The random model is the only model that does not use a config file (due to its simplicity). It will generate randomly drawn amino acid sequences of a fixed length. The model can be run in two modes:
- Without training: The model will draw an amino acid uniformly at random at each position
- With training: The model will draw an amino acid from the maximum likelihood estimate of the categorical distribution at each position (conserves the marginals of the amino acids)

### Preprocessing

The random model can be trained either on fixed length sequences or on sequences of different lengths by padding sequences that are shorter. The model comes with a built in function that handles padding to the desired maximum length.
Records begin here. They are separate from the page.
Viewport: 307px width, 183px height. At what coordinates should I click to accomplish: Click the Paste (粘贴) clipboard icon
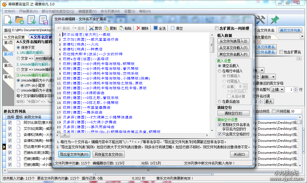click(x=121, y=28)

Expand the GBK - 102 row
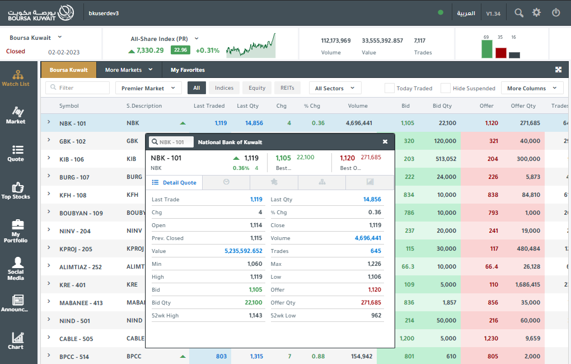click(x=49, y=141)
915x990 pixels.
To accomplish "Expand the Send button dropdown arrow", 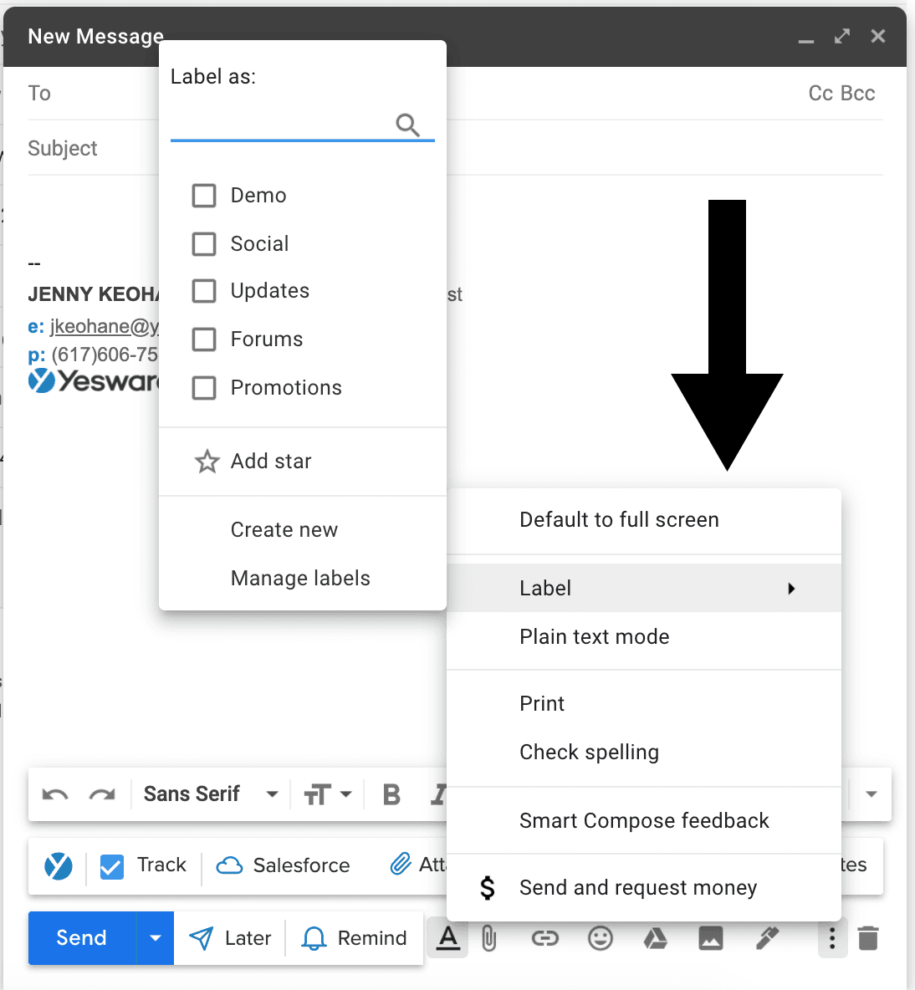I will pyautogui.click(x=155, y=938).
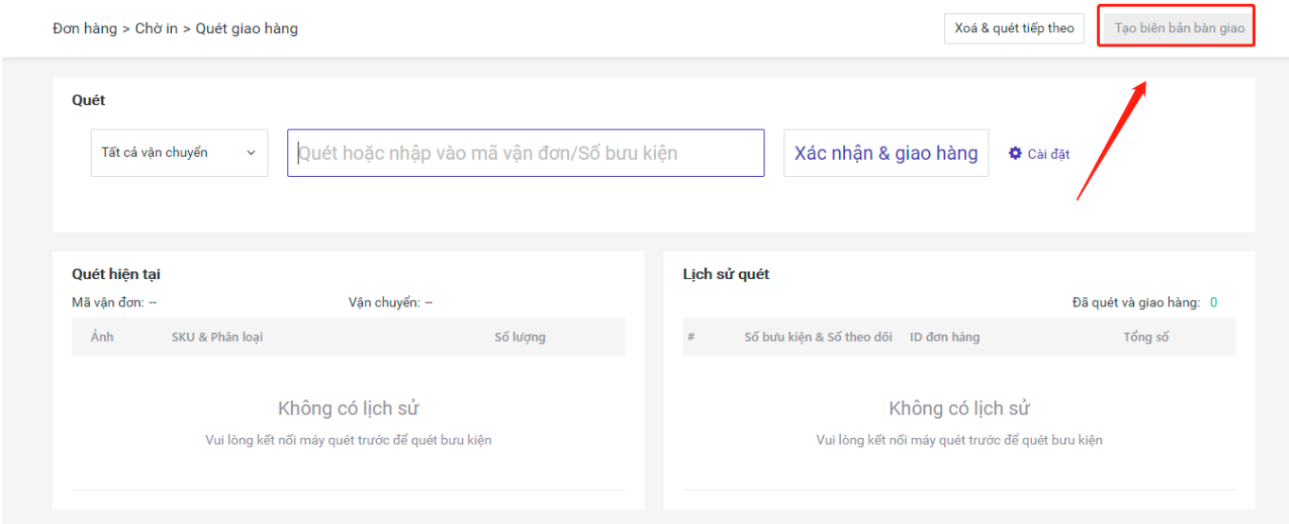Open Cài đặt settings text link
This screenshot has width=1289, height=524.
click(x=1048, y=154)
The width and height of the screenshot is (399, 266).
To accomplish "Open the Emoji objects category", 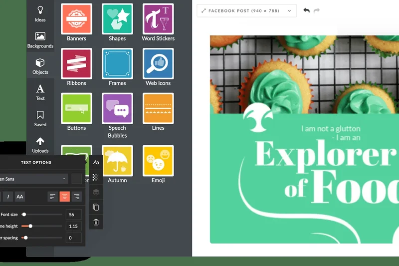I will tap(158, 160).
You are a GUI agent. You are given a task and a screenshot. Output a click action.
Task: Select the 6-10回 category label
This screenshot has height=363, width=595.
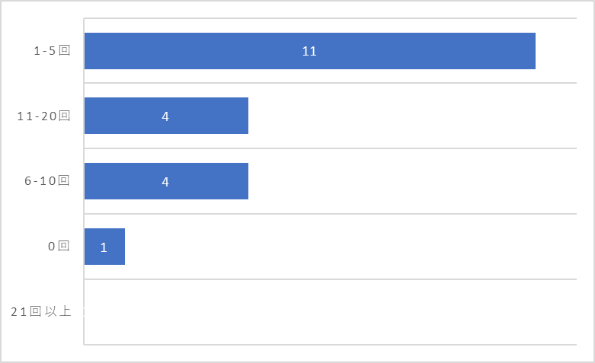coord(47,181)
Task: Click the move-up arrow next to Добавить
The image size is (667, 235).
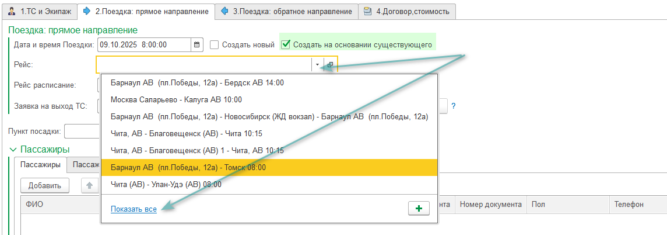Action: tap(89, 186)
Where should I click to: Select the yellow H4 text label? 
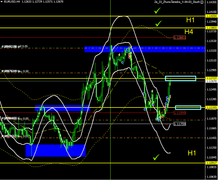(189, 32)
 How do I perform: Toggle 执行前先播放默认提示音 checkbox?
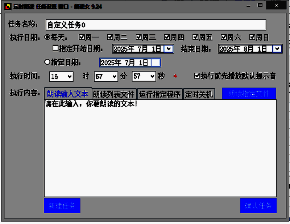197,76
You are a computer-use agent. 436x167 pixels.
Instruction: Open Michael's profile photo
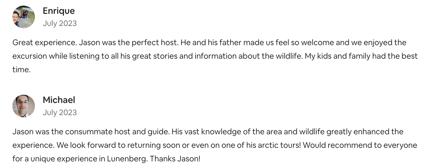[x=24, y=106]
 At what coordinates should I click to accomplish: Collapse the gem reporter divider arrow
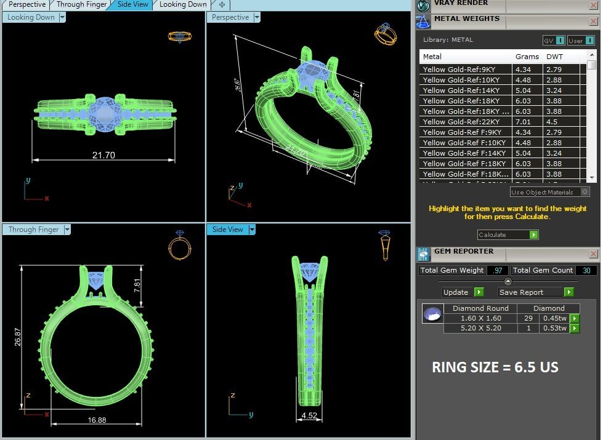pos(508,281)
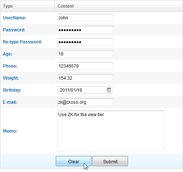Focus the UserName field containing John
Image resolution: width=183 pixels, height=172 pixels.
point(85,18)
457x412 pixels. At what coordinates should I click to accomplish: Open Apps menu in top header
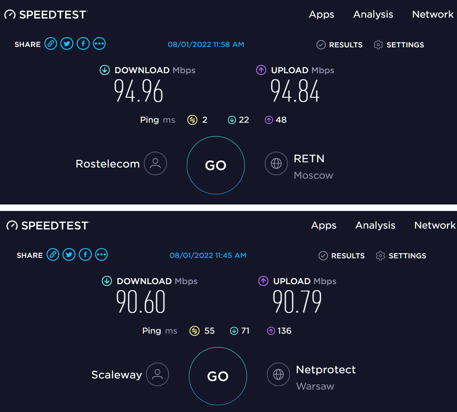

Preprocessing is only necessary when running the model with training, otherwise it suffices to pass the desired length of the resulting sequences to the constructor.

In [None]:
import numpy as np

loader = loaderFactory("random")
loader.load("ired")
max_len = np.max([len(seq) for seq in loader.get_data()])

model = modelFactory("random", length = max_len)
loader.set_data(model.pad_data(loader.get_data()))
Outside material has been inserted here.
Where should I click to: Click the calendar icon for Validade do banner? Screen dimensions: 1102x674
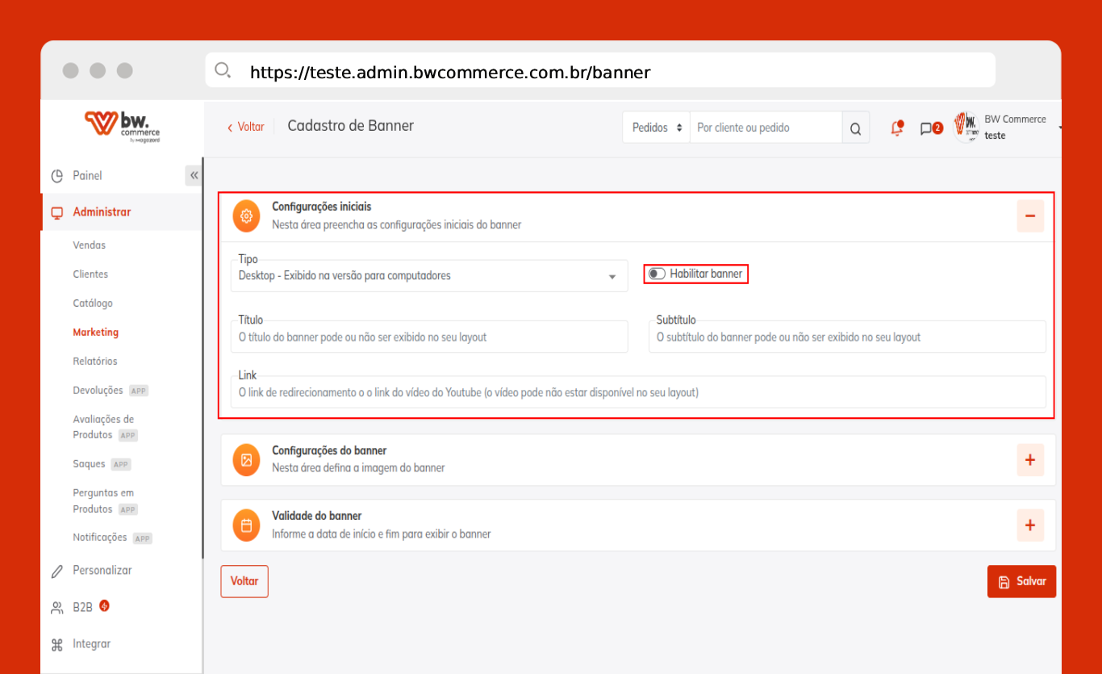pyautogui.click(x=247, y=525)
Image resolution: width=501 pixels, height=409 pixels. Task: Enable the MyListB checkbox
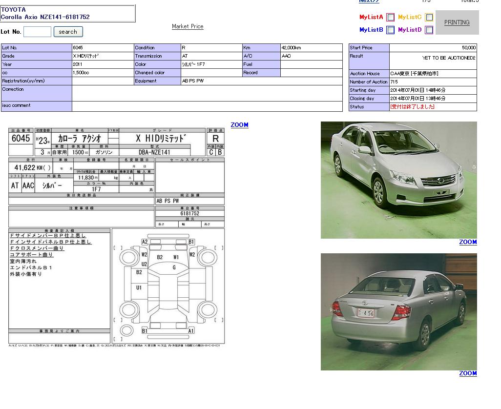point(390,30)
Optionally, the sequences can be truncated/filtered to the same length with the built in method from the dataloader instead.

In [None]:
loader = loaderFactory("random")
loader.load("ired")
loader.unify_seq_len(290)

### Training

Training is optional, if omitted the model will generate sequences drawn uniformly at random

In [None]:
train_data = loader.get_data()
l = len(train_data[0])
model = modelFactory("random", max_len = l)
model.run_training(train_dataset = train_data)

### Generation

In [None]:
model.generate(n_samples = 10000, output_file = "sequences.fasta", keep_in_memory = False)